L’inazione è il peggiore dei cataclismi

Mario Tozzi

Eravamo stati facili profeti nel preconizzare che la fine dell’estate sarebbe stata nel solco dell’estremizzazione del clima e che avrebbe messo in luce la cronica fragilità del territorio italiano, manomesso e violentato per decenni. L’Italia è uno dei paesi più esposti al cambiamento climatico, come dimostrano i dati Cnr-Isac appena resi pubblici: il luglio più rovente di sempre e la previsione dell’anno più caldo tracciano una scia di eventi meteorologici violenti che arriveranno nel cuore dell’autunno, ammesso che ci sia ancora tempo per la mezza stagione. D’altro canto la siccità che ha crepato la penisola, ampiamente prevista fino da primavera e colpevolmente trascurata, ha reso così secchi boschi e campagne da rendere facile l’opera dei criminali del fuoco, sia nell’innesco che nella propagazione. E, infine, si calcolano già in centinaia le vittime delle ondate di calore di temperature atmosferiche intollerabili soprattutto nelle aree urbane: come scritto nero su bianco dai ricercatori dell’Ipcc nel sesto rapporto, siamo ormai oltre i limiti biologici degli ecosistemi e essere sapiens non ci rende invulnerabili. Il minimo comune denominatore resta dunque il cambiamento climatico, secondo quanto ampiamente previsto dagli scienziati del clima, gli stessi che ci hanno ricordato che si tratta di responsabilità dei sapiens, e non di un eccesso di radiazione solare (smentito da caterve di dati), né di irregolarità nell’orbita terrestre o nelle correnti oceaniche, né di derive dei continenti, tutti fenomeni già ampiamente messi nel conto e che agiscono sulle migliaia di anni, non sui decenni.
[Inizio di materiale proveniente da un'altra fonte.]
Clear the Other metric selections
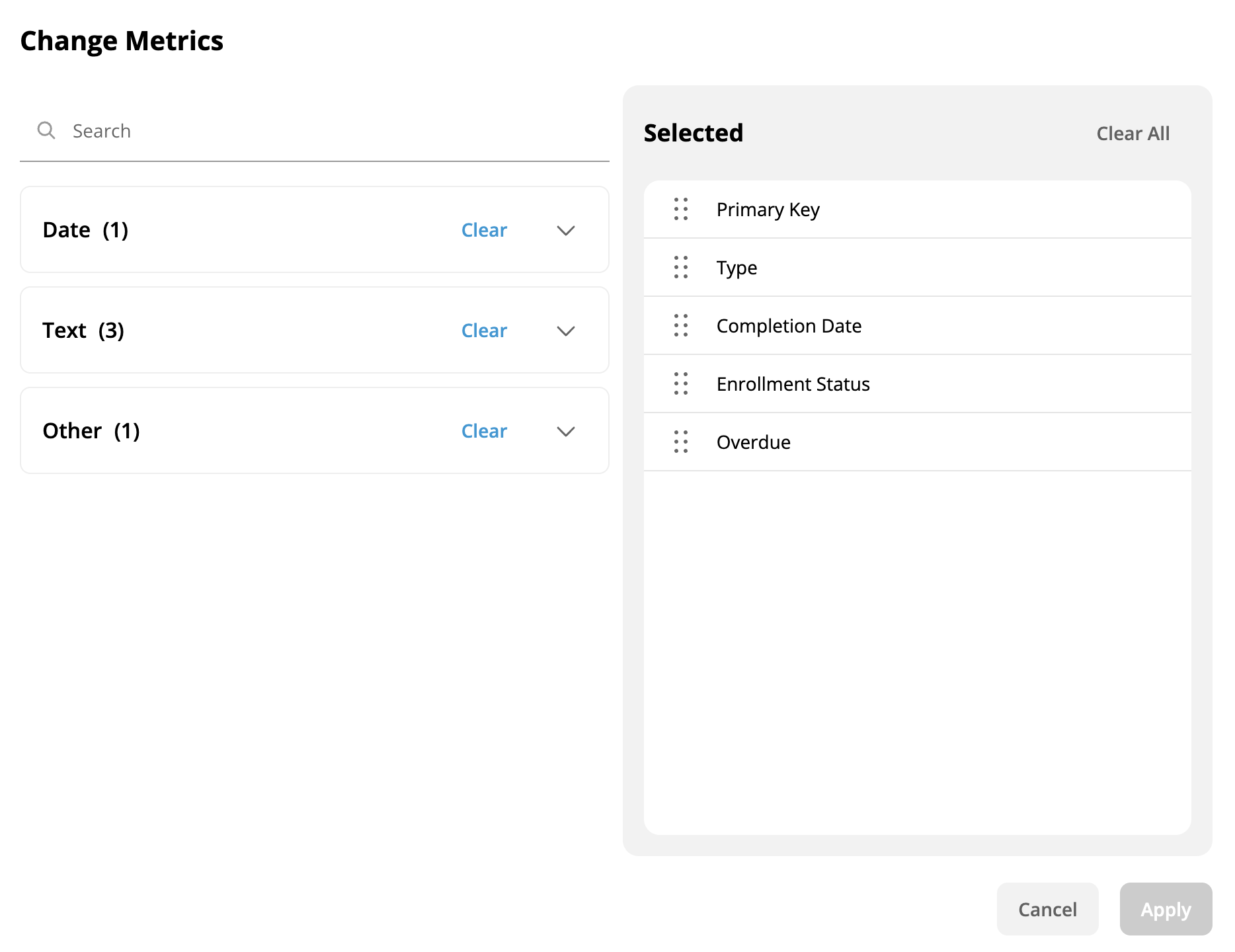Screen dimensions: 1235x952 pyautogui.click(x=483, y=431)
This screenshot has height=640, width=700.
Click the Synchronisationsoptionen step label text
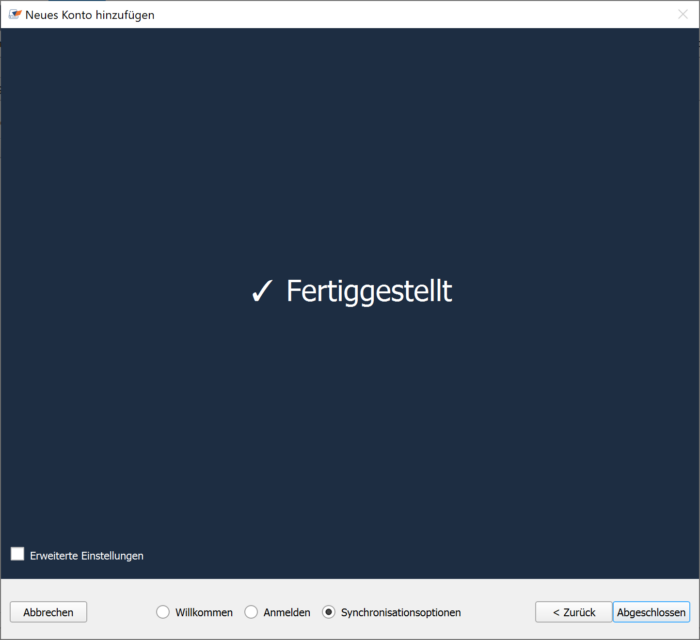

Ma in Italia gli eventi naturali diventano catastrofi solo ed esclusivamente per colpa nostra, soprattutto per come abbiamo maltrattato il territorio, prima evitando accuratamente di pianificare e poi facendo carne di porco di dati e regole, quelle per cui non dovresti più costruire in riva al mare né entro alcune decine di metri dai letti dei fiumi (non dall’acqua) e per cui le costruzioni abusive vanno sempre abbattute, visto che i condoni non sanano il rischio. Per questa ragione non andrebbe incoraggiata la richiesta di calamità naturale: sono gli stessi amministratori che la chiedono i maggiori responsabili delle licenze edilizie, delle infrastrutture inutili, del mattone purchessia e della tolleranza a incendi, disboscamenti, prelievi in alveo fluviale e saccheggio dell’ambiente. Quegli stessi amministratori che, in tempo di pace, dovrebbero darsi da fare per risanare e rinaturalizzare, invece di combattere una guerra contro ambiente e paesaggio in nome di uno sviluppo legato al mattone come fossimo appena usciti dall’Ottocento. Non servono quasi mai le opere, servono la manutenzione e il ripristino di condizioni naturali. A meno che non si vogliano circondare coste e rilievi di un muro continuo di cemento che impedisca la vista.